Another of the prime moments in McCourt’s show involves the burial place of his long-dead baby sister, Margaret Mary. One of the two sons of the writer’s second marriage, Conor, is a police officer and it was with his assistance of the elder McCourt searched for, and finally found, the modest plot of ground in which the dead child had been buried.
As it happened, the family still had a portion of the cremated remains of the McCourt brothers’ dead mother, quite literally, Angela’s ashes.
Using them, the brothers conducted an informal ceremony at Margaret Mary’s graveside, thereby putting to rest, at long last, a sad, significant chapter of the McCourt family history.
Early in “You Don’t Have To Be Irish,” McCourt tells the story of his birth in Brooklyn, and the family’s eventual move to Ireland, where both of his parents had been born.
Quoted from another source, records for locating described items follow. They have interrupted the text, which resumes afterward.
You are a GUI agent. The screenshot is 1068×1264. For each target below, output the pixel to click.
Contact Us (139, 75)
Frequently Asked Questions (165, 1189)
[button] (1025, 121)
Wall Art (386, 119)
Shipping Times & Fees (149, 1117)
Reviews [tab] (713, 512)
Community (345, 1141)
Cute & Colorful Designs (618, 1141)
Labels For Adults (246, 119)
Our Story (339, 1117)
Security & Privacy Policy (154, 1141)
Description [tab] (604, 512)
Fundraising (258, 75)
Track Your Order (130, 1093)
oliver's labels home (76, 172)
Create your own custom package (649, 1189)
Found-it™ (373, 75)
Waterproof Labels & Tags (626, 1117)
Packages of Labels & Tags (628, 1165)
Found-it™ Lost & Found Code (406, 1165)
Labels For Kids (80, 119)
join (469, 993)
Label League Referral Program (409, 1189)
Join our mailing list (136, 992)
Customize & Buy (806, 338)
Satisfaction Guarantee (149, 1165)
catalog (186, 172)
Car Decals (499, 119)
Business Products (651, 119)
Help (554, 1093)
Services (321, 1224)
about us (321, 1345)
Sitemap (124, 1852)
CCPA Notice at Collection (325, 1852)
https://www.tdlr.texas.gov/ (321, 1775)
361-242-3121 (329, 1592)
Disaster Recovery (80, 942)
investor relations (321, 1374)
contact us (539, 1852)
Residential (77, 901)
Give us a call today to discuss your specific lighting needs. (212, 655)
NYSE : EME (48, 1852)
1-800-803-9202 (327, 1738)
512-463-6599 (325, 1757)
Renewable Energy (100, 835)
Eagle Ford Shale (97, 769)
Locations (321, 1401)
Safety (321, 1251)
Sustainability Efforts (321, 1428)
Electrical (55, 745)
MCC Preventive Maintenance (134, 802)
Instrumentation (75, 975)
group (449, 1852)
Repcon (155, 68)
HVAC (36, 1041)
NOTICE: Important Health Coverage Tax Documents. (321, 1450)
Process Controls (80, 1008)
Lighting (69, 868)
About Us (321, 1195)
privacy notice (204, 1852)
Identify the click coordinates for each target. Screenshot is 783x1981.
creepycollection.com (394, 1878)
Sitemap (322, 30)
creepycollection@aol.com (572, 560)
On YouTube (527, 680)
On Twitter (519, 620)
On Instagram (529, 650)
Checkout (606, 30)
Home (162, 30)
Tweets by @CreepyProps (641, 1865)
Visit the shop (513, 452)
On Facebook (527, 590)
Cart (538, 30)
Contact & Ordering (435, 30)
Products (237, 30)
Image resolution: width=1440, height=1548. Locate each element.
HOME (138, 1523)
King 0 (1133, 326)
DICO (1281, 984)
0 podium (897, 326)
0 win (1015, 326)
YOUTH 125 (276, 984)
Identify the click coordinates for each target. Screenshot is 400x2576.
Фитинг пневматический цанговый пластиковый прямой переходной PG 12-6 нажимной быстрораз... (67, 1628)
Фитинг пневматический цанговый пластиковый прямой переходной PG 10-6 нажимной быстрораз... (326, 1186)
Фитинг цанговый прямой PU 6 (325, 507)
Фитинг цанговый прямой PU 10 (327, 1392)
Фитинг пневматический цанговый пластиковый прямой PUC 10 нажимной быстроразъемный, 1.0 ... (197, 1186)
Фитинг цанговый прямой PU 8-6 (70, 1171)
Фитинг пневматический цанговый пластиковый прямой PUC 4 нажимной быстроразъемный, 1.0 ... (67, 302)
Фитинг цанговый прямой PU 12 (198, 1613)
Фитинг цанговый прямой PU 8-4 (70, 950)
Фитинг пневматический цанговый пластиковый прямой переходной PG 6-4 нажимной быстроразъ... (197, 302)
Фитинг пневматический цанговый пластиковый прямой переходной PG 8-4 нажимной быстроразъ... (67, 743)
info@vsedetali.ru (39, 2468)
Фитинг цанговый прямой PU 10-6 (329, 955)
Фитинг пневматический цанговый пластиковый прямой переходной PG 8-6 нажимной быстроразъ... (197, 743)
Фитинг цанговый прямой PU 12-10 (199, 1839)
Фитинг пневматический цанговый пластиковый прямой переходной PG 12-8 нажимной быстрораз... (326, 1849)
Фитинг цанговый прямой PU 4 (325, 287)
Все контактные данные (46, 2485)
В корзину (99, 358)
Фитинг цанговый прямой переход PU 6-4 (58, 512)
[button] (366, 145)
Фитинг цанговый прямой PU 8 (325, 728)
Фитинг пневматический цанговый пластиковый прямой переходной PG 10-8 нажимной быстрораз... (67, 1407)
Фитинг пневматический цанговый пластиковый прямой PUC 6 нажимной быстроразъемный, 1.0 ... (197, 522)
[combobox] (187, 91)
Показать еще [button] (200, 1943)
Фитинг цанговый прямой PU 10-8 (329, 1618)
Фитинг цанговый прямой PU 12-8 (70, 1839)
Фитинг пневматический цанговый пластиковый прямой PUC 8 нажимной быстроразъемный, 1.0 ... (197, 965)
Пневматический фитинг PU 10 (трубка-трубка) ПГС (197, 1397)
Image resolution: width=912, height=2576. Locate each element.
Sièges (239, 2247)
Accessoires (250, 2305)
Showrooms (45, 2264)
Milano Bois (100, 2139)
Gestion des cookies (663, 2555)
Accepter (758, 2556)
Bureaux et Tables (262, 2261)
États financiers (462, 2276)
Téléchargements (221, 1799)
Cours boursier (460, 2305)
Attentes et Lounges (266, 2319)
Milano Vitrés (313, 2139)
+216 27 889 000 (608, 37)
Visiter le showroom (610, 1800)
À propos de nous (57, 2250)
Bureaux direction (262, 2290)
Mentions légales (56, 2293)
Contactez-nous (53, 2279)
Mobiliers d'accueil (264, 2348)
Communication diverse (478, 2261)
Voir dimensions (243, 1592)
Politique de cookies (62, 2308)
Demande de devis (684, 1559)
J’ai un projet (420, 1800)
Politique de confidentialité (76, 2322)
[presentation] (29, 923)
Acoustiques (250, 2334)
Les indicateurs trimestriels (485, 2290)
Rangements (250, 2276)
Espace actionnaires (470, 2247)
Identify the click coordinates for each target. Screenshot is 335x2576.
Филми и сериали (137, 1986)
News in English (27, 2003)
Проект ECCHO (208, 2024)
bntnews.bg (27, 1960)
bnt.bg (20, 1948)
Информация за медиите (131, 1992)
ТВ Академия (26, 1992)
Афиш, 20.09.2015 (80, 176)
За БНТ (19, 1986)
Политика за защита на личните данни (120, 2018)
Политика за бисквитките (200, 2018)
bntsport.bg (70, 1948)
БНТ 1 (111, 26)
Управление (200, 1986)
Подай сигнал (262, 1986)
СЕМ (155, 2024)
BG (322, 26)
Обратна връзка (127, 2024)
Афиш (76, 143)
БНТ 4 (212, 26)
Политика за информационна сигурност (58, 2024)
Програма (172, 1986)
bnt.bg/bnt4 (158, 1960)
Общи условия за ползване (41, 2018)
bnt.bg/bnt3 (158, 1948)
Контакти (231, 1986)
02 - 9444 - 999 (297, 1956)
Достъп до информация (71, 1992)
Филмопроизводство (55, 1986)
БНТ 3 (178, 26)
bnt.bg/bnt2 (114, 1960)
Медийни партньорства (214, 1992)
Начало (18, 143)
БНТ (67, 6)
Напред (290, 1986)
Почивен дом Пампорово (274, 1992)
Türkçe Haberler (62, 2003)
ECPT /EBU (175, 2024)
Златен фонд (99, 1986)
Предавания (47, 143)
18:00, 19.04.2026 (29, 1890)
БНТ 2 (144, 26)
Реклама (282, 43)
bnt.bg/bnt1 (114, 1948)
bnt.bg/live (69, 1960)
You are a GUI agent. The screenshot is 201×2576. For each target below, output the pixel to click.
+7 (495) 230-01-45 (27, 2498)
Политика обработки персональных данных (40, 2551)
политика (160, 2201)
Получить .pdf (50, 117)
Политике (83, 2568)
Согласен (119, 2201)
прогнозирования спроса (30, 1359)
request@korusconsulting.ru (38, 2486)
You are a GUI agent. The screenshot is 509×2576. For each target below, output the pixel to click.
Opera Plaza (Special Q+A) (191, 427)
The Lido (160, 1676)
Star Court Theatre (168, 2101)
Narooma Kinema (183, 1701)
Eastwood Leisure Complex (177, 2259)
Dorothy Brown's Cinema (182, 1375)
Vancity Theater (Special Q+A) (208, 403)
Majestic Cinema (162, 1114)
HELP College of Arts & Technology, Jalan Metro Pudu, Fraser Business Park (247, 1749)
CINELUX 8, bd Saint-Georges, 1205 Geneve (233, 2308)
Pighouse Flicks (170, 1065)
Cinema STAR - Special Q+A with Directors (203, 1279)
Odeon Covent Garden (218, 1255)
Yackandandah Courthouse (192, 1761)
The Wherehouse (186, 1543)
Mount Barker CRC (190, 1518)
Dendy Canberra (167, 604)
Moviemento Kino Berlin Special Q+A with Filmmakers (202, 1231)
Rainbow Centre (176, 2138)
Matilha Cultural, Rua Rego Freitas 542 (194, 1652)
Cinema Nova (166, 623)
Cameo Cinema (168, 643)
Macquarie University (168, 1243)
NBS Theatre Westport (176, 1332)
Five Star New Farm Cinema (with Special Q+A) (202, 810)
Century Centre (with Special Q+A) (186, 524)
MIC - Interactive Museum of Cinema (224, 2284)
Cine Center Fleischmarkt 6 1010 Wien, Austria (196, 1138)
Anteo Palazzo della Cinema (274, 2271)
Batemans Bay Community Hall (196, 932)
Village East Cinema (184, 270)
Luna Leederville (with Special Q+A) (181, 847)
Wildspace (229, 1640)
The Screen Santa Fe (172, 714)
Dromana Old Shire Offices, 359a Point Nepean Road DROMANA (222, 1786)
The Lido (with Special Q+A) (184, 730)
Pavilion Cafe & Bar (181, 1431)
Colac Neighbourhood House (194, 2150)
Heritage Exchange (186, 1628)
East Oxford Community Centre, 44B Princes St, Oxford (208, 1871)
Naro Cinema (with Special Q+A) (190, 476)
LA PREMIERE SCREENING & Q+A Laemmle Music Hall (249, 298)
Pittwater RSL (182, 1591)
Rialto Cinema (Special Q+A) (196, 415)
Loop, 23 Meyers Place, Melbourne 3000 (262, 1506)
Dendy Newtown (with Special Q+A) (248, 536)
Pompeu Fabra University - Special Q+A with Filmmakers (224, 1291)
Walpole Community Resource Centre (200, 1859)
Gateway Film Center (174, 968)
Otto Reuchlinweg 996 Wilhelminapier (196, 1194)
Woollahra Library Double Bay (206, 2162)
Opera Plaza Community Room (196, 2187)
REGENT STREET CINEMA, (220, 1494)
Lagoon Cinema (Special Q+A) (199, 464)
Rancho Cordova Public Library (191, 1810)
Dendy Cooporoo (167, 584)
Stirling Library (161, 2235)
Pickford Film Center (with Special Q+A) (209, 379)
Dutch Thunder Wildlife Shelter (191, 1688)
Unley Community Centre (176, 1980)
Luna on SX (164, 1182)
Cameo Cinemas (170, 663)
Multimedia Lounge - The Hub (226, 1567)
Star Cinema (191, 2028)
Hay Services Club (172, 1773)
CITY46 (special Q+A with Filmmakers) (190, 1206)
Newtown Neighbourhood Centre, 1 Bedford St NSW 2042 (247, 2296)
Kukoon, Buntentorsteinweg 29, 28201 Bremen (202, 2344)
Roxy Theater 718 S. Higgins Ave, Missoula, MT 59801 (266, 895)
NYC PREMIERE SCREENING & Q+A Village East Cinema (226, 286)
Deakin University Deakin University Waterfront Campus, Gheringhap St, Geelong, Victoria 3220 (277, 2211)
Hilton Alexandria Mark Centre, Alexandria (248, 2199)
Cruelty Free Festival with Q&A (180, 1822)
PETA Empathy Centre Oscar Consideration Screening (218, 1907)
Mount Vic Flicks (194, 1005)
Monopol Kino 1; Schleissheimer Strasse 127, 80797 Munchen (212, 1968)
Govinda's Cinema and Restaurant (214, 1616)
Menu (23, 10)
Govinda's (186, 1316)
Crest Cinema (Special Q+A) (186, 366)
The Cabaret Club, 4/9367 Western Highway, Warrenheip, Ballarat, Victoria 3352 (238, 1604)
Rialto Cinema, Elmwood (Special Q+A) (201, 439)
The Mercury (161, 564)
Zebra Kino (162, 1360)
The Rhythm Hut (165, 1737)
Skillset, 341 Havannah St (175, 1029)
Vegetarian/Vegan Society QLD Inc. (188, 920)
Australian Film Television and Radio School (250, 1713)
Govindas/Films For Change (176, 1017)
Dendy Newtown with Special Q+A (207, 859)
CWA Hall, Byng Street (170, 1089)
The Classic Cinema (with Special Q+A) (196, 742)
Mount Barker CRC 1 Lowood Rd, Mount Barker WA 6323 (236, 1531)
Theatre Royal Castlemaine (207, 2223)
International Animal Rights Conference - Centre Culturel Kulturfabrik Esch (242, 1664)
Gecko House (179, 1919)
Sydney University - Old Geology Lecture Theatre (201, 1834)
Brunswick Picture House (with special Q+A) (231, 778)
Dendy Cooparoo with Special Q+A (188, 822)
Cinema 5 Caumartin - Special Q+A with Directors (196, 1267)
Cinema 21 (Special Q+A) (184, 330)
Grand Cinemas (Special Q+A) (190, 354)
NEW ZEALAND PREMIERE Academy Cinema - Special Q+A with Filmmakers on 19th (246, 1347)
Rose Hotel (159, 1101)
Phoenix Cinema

Neither family wanted to have very much to do with the McCourts on their return, and, as their fortunes worsened, the writers’ father declined into more or less bottomless alcoholism, while his wife became the victim of an endless depression.
This is, to be sure, material Frank McCourt dealt with eloquently in “Angela’s Ashes,” but his brother puts his own distinctive spin on the details and, needless to say, on his own feelings about them.
The writer even has a wry, witty and clearly tongue-in-cheek comment on being Frank McCourt’s brother. He will write a book someday, he tells his hearers, called “I Read Your Brother’s Book.”
Though audiences may disagree, the more serious passages in “You Don’t Have To Be Irish” are arguably those portions in which he takes risks and reveals, or at least alludes to, aspects of his life and his character which don’t necessarily throw the most positive light on the character he has worked so long and so hard to create, namely himself.
There is a free-form quality to McCourt’s show, and it very probably varies in length and content from performance to performance. On opening night, he checked his watch at one point, probably determining precisely how long he could safely continue.
As it happened, the audience would have been totally pleased if he’d carried on for at least a few more minutes. His vocalizing is slightly wobbly, and when he sings the Australian favorite, “Waltzing Matilda,” including a few unfamiliar verses, it’s fairly obvious that his acquaintanceship with the melody is on the casual side.
His audiences, however, seem willing to follow him anywhere, and when he closes his show with a rendition of “Wild Mountain Thyme,” they accompany him, with a little urging on his part, in an energetic singalong.
There is about the jovial, tender-hearted performer at the very least a dollop or two of the “professional Irishman,” which is probably unavoidable, and, in some quarters, it must be admitted, decidedly welcome and warmly received.
It’s up to you to decide whether or not you believe every detail of every yarn Malachy McCourt spins, but in the end it doesn’t matter very much whether he’s playing it straight or embellishing the truth just a bit here and there.
“You Don’t Have To Be Irish” may not be the Irish Rep’s most brightly shining hour, but it’s as humane as it is humorous, and it’s abundantly worth the little effort it requires.